5|Yakıcı yağmur

112 11 3
                                    

Yalnızlığın yükü gecenin omuzlarında idi. Gece ile dertleşmeyi seçmişti yalnızlık.
Siz insanları anlayabiliyor musunuz? Ben bayan Hwasayı her gün anlamaya çalışıyor, mükemmellik takıntısının nasıl ona geldiğini bulmaya çalışıyordum. Her insan kötü şeyler yaşardı. Yaşadıkları şeyler kırık cam parçaları kadar küçük olsada bir kesik gibi büyük bir iz bırakırdı.
Yara geçerdi ama siz o yaranın nasıl oluştuğunu asla unutmazdınız.
Belki de bayan Hwasaya ön yargılı yaklaşıyordum ama ne zaman böyle düşünsem bana yanıldığımı kanıtlıyordu. Moralimi bozmamaya özen gösterdim ve arabayı şirketin önünde durdurdum.

Wife şirketinin önündeydim. İşe başlamadan önce elbise fotokopilerini Kim Jisooya bırakacaktım. Kartımı okuttuktan sonra asansöre bindim ve odamın katına çıktım.

Topuklularımın sesiyle yankılanan koridorda yürürken tzuyu ile karşılaşmamla duraksadım.
"Günaydın Jennie"

Eskiden bayan veya hanım derdi ama neyse. Aramızda çok büyük bir kariyer yoktu ayrıca Tzuyu'nun samimiyetinede ihtiyacım yoktu.
"Günaydın Tzuyu. Nasılsın? Bayan Jisoo odasında mı?"

En azından ondan daha naziktim. Aramızda bir rekabet varmış gibi bakan gözlerinden iğrenerek sırtımı dikleştirdim. Hadi ama Tzuyu. Eşit değiliz.

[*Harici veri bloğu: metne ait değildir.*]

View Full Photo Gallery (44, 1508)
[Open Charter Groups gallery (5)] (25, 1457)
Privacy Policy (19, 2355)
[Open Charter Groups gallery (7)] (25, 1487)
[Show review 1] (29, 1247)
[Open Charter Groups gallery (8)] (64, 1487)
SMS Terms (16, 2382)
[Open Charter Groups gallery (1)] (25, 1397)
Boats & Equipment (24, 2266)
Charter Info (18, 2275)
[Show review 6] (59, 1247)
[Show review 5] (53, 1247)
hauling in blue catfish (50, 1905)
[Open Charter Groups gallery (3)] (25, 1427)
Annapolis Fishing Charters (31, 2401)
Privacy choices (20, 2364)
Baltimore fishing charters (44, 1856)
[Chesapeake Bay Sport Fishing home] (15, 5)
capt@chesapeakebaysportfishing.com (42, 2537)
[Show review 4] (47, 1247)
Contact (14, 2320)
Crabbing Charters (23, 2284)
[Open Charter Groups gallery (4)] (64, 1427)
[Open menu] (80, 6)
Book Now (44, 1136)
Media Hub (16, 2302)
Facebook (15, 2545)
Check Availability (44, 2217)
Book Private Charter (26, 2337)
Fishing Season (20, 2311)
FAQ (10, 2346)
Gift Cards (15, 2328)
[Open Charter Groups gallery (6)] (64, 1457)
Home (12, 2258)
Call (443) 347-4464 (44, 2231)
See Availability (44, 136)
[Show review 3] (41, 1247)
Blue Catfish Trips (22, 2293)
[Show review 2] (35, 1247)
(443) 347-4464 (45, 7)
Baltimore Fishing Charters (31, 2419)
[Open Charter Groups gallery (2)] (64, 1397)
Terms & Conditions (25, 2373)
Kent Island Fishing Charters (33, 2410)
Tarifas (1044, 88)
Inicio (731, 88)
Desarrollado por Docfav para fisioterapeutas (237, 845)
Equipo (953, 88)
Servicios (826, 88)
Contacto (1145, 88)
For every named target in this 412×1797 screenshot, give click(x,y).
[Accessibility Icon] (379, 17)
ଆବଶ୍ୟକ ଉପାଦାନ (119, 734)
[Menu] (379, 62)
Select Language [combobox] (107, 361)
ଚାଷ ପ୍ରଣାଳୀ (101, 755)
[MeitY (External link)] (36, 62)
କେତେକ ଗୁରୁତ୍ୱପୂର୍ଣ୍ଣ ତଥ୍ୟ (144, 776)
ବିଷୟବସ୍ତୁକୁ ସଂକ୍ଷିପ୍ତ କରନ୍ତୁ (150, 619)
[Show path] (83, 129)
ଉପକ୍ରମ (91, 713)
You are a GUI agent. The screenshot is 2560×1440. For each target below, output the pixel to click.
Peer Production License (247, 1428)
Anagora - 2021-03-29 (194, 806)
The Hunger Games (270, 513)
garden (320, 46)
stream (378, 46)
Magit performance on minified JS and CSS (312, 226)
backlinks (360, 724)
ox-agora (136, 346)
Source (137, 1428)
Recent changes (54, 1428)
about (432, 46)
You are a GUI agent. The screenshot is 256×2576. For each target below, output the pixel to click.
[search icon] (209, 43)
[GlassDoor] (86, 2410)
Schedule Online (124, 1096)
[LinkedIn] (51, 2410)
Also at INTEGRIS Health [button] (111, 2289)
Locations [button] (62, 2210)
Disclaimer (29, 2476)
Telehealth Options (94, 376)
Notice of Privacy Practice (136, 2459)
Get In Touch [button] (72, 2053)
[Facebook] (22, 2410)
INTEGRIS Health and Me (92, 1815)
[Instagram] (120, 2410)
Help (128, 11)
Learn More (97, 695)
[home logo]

"İyiyim. Evet odasında ama önce seninle bir şey konuşmam gerek. Gel benimle"

Eliyle kavradığı bileğime baktım. Hiç durmadan beni kullanılmayan personel odasına doğru sürüklerken saniyeler geçti. Durduğumuzda bileğimi onun elinden çektim.
"Ne yapıyoruz burada? Ayrıca sen ne yaptığını sanıyorsun?"

Yaptığı hareketler dostça veya iş arkadaşı tavrında değildi. Bana hırsla gülümsedi ve kapıyı ittirerek benide odaya getirdi.

Eliyle karanlık odayı gösterdi. Aramızda boy farkı çok azdı bu yüzden direkt karşıma gelerek gözlerime baktı.

"Bak Jennie. Bir şey fark ettin mi? Burada hiç kamera yok. Beni söylediklerimden sonra tehtid edebileceğin bir şeyde yok."

Çok ciddiydi ve o söyledikten sonra fark etmiştim gerçekten hiç kamera yoktu. Yeni bir personel odası yapıldığı için burayı boşlamış olmalılardı. Omuzlarımdan tutup beni duvara yasladı.

"Kim Jisoo'nun kaç kişi altında olmak isterdi biliyor musun? Ne hikmetse son günlerde odasına bir tek sen giriyorsun. Her seferinde Jennie Jennie Jennie. Sen bu şirkete yeni geldin ve emin ol kimse seni doğru düzgün sevmiyor bile! Yerinde olsam işlerimle ilgilenirdim. Gelir gelmez Jisoo'yu sormazdım."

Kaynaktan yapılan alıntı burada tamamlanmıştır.